Autoridades y representantes de la Magistratura, marginados por la violencia física y verbal de los ultras. 
 La ultraderecha acaparó el funeral y el entierro del magistrado Mateu     
 
 El País.    18/11/1978.  Páginas: 1. Párrafos: 8. 

Autoridades y representantes de la Magistratura, marginados por la violencia física y verbal de los ultras

La ultraderecha acaparó el funeral y el entierro del magistrado Mateu

Los constantes gritos de este grupo de personas, tales como «Gobierno, asesino» y «Ejército, al poder», o

sus cánticos, concretamente el Cara al Sol, rompieron el clima de respeto y de recogimiento propio de la

ceremonia religiosa que se celebraba en el interior del templo. La tensión aumentó todavía más cuando el

féretro con el cadáver del señor Mateu fue sacado del templo e introducido en el furgón que debía

trasladarlo al cementerio de Nuestra Señora de la Almudena. Grupos de ultraderecha corrieron hasta el

furgón y lo rodearon, mientras seguían con sus gritos insultantes al Gobierno.

Colocados en primera fila, relegando a un segundo plano a los familiares del finado y a los representantes

de la Magistratura, los grupos de ultraderecha iniciaron tras el furgón el recorrido a pie hasta la plaza de

Colón, donde se despidió el duelo. Mientras tanto, las autoridades asistentes abandonaron el templo por

una puerta lateral, fuertemente protegidas por la fuerza pública. Los insultos contra dichas autoridades

fueron constantes, mientras algunos individuos forcejearon con la policía tratando de llegar hasta ellas.

El funeral corpore insepulto se inició poco después de las once de la mañana. A la llegada del féretro,

conducido a la iglesia de Santa Bárbara por iniciativa de los hijos del finado, una parte del público que

llenaba la iglesia y los grupos que se encontraban en el exterior prorrumpieron en aplausos y

pronunciaron diversos gritos. Uno de los oficiantes pidió con energía que se guardase silencio y

compostura, ya que «la casa de Dios es para orar y para la paz».
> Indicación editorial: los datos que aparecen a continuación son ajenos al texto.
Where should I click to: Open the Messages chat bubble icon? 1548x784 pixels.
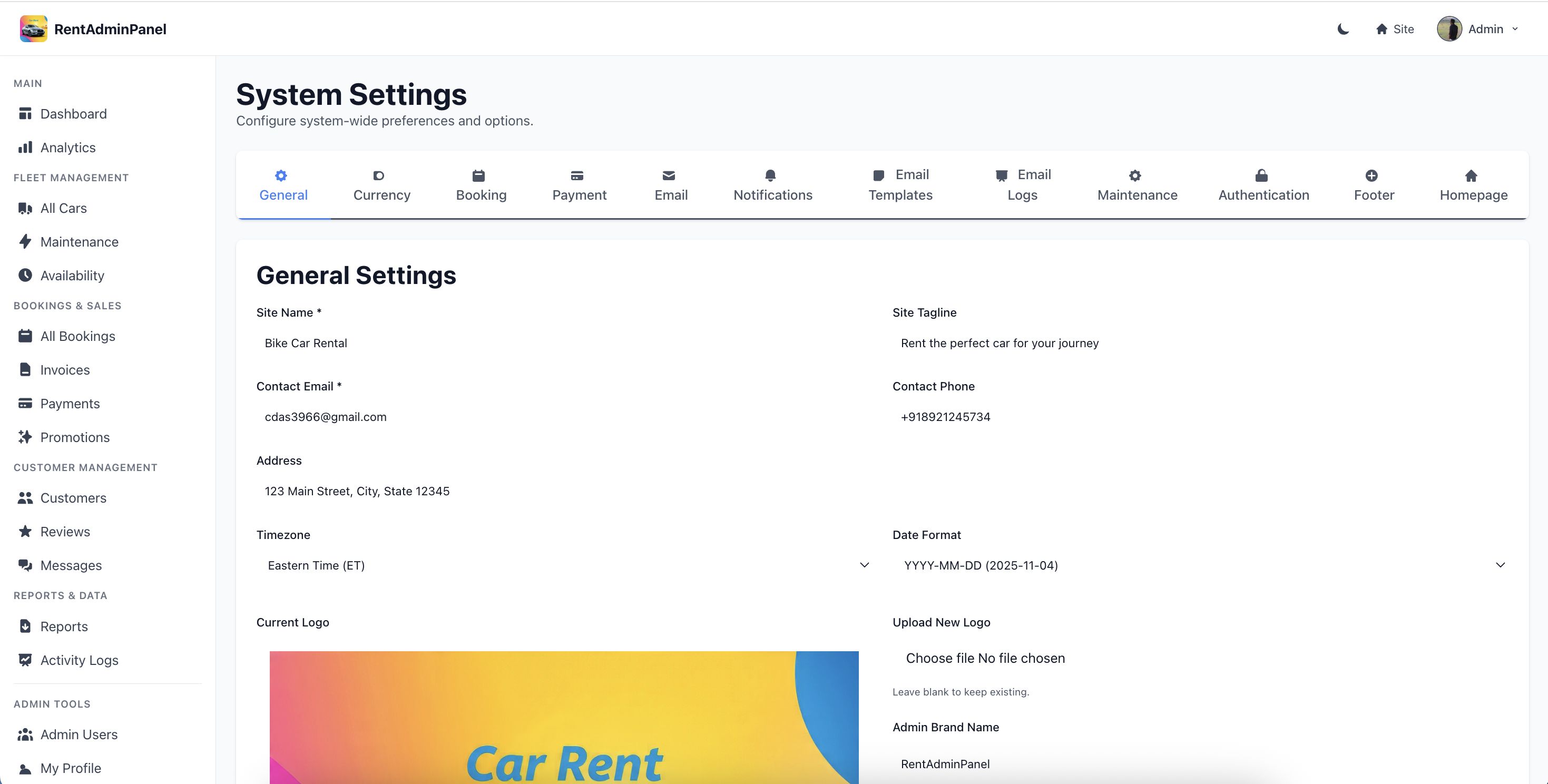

La viuda e hijos del magistrado asesinado ocuparon los primeros bancos, así como varios ex ministros de

Justicia, entre ellos Raimundo Fernández-Cuesta. En lugar preferente del altar presidía el funeral el actual

ministro de Justicia, Landelino Lavilla, acompañado de los altos cargos de su departamento. Al otro lado

del altar se encontraban los miembros de la Sala de Gobierno del Tribunal Supremo, el presidente del

Consejo General de la Abogacía, Antonio Pedrol, el fiscal del Reino. Juan Manuel Fanjul, y los

presidentes de las audiencias Nacional, Territorial y Provincial, así como miembros de las carreras

judicial y fiscal. Entre el público asistente se encontraban varios militares de uniforme, entre ellos tres

generales, algunos parlamentarios, representantes de partidos políticos y los líderes de extrema derecha

Blas Pinar, presidente de Fuerza Nueva, Sixto de Borbón, José Antonio Girón y el antiguo ministro Utrera

Molina. Mientras tanto, los gritos de los que estaban fuera constituían el telón de fondo del funeral que se

estaba oficiando.

Fue a la salida del funeral cuando agredieron al abogado Antonio Rato. Varias personas se acercaron a él

y le golpearon e insultaron, siendo protegido por un policía de paisano adscrito a la Audiencia Nacional y

por el abogado Antonio Muñoz Perea, yerno de Blas Pinar. Por otra parte, estos grupos aplaudieron el

paso de los militares que salían del funeral, a la vez que gritaban «Ejército al poder» y «dictadura

militar». Poco después, el senador por Madrid Manuel Villar Arregui, que también asistió al funeral, tuvo

que ser protegido por más de una docena de policías armados, al ser reconocido por varias personas,

quienes se dirigieron hacia él en forma amenazadora, gritando «fuera, fuera».

En el cementerio de la Almudena, donde el cadáver del magistrado señor Mateu recibió cristiana

sepultura, hacia la una de la tarde, volvieron a repetirse los gritos contra el Gobierno y los de «Mateu,

presente» por parte de muchos de los asistentes. Un hijo del finado dio el grito de «Caídos por Dios y por

España». Tras el rezo de un responso, los asistentes cantaron, brazo en alto, el Cara al Sol.